Please edit the items below so that each "Click" becomes "Press". Write all the lines out again with nothing else changed.

(Stored data entries)
§ §

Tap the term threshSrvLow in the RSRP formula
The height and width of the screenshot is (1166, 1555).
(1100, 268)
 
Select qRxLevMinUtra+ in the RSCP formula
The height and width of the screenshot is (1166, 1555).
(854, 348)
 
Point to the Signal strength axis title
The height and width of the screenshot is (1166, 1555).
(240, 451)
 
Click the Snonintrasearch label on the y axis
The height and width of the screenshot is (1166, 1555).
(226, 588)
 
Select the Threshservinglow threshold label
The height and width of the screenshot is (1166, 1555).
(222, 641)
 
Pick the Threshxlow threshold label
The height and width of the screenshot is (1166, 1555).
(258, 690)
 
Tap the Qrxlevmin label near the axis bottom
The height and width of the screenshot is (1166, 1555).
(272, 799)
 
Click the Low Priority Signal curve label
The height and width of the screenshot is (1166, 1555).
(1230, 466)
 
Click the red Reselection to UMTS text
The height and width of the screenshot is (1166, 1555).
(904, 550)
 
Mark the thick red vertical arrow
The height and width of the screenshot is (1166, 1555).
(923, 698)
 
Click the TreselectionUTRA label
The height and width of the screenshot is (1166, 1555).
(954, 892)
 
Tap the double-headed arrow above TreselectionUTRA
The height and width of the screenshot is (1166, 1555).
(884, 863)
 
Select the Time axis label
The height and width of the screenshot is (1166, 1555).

§ §

**Written response:**
Tap the term threshSrvLow in the RSRP formula
The height and width of the screenshot is (1166, 1555).
(1100, 268)
 
Select qRxLevMinUtra+ in the RSCP formula
The height and width of the screenshot is (1166, 1555).
(854, 348)
 
Point to the Signal strength axis title
The height and width of the screenshot is (1166, 1555).
(240, 451)
 
Press the Snonintrasearch label on the y axis
The height and width of the screenshot is (1166, 1555).
(226, 588)
 
Select the Threshservinglow threshold label
The height and width of the screenshot is (1166, 1555).
(222, 641)
 
Pick the Threshxlow threshold label
The height and width of the screenshot is (1166, 1555).
(258, 690)
 
Tap the Qrxlevmin label near the axis bottom
The height and width of the screenshot is (1166, 1555).
(272, 799)
 
Press the Low Priority Signal curve label
The height and width of the screenshot is (1166, 1555).
(1230, 466)
 
Press the red Reselection to UMTS text
The height and width of the screenshot is (1166, 1555).
(904, 550)
 
Mark the thick red vertical arrow
The height and width of the screenshot is (1166, 1555).
(923, 698)
 
Press the TreselectionUTRA label
The height and width of the screenshot is (1166, 1555).
(954, 892)
 
Tap the double-headed arrow above TreselectionUTRA
The height and width of the screenshot is (1166, 1555).
(884, 863)
 
Select the Time axis label
The height and width of the screenshot is (1166, 1555).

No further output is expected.